The most energetic and arresting dispute among them all is that took place between Isaac Newton and Wilhelm Gottfried Leibniz. Newton developed rudiments of calculus, the most widely used mathematical tool today, be it in pure science or in technology. In 1665, he called it method of fluxions, but delayed publication for several years. Leibniz independently found it in 1673 but published ‘soon after’, in 1684. Newton withheld publication till 1704. When they both appeared, the question of primacy naturally ensued, with both sides obtaining the support of their compatriots and sympathizers who didn’t have sole mathematical considerations in their hearts. Leibniz had followers in the continent, while Newton had Britishers on his side and the Royal Society, whose president he was. Both sides accused the other of plagiarism, but Newton’s increasing stature and Leibniz’ failing luck decided the matter. Newton emerged the clear winner, but later events proved that Leibniz’ method and notation was easier and versatile. The modern world uses it. So it may be said that Leibniz lost the battle, but won the war.

Personal feuds even crossed family ties, as exemplified by the tussle between Jakob and Johan Bernoullie. Johan was the younger who was tutored by his elder brother. They soon quarrelled over the use of calculus, both accusing each other of stealing from their work. When the time period enters the 19th century, the mathematics get more complicated and uninteresting making the book tedious and a great bore. Chapters on mathematical logicism and philosophy is really punishing the readers. The issues that burnt between Cantor and Kronecker, Russell and Poincare, and Hilbert and Brouwer are simply unworthy to be mentioned in a book targeting the general reader.

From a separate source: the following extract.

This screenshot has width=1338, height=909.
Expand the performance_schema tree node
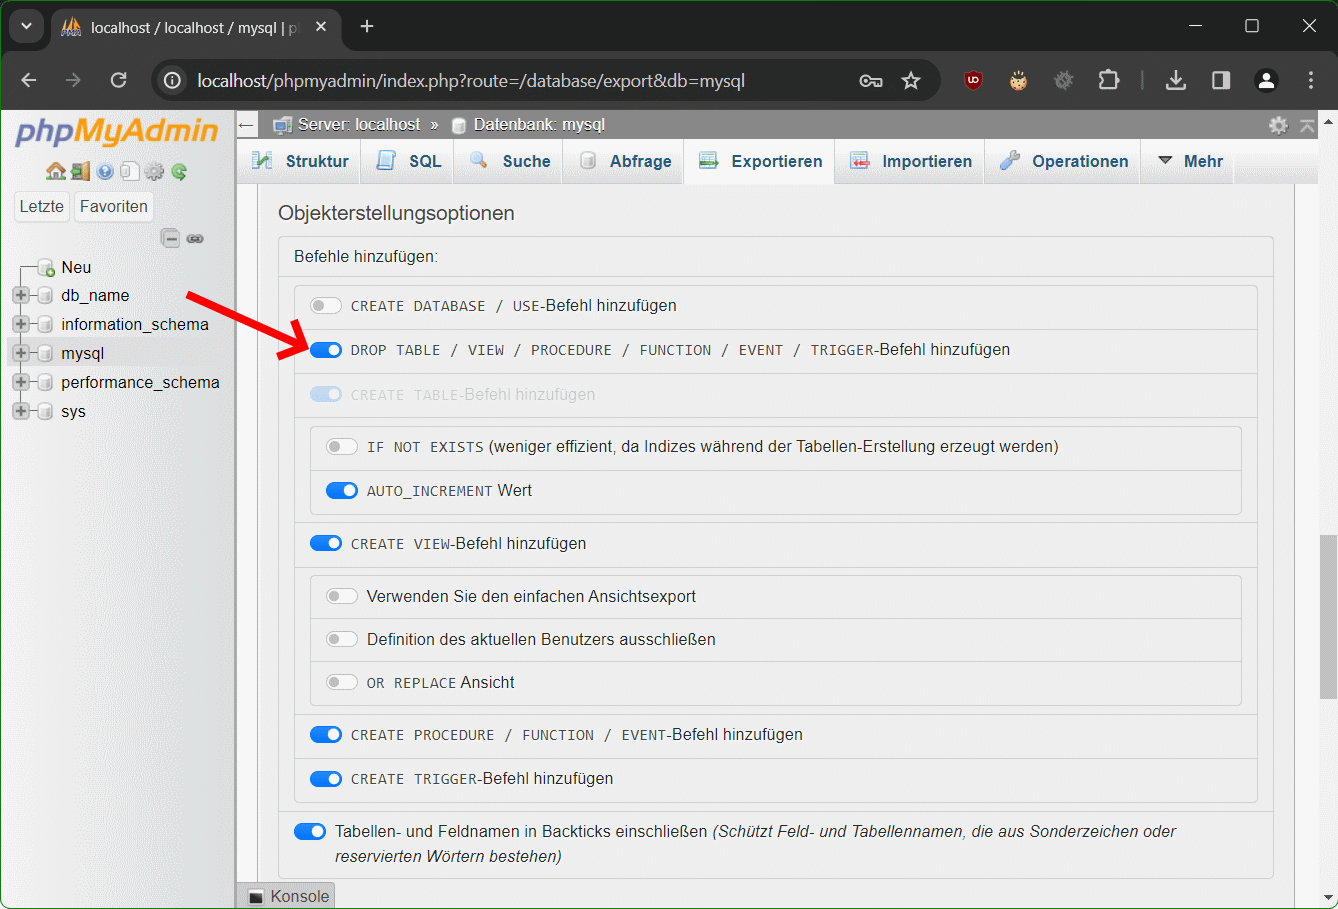tap(20, 383)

Hellman lacks the authority to seal the issue at hand. Whatever he has written is clearly second-hand material, those scavenged from biographies and incidents reproduced somewhere else and taken without much ‘value addition’ by the author. Being no mathematician himself, what he has succeded in producing are half-baked opinions like such and such commented such and such on this particular issue. Except the first three-four chapters, the book is thoroughly unappealing and taxes heavily on the reader’s patience.

The book is recommended only for the heavily mathematically inclined.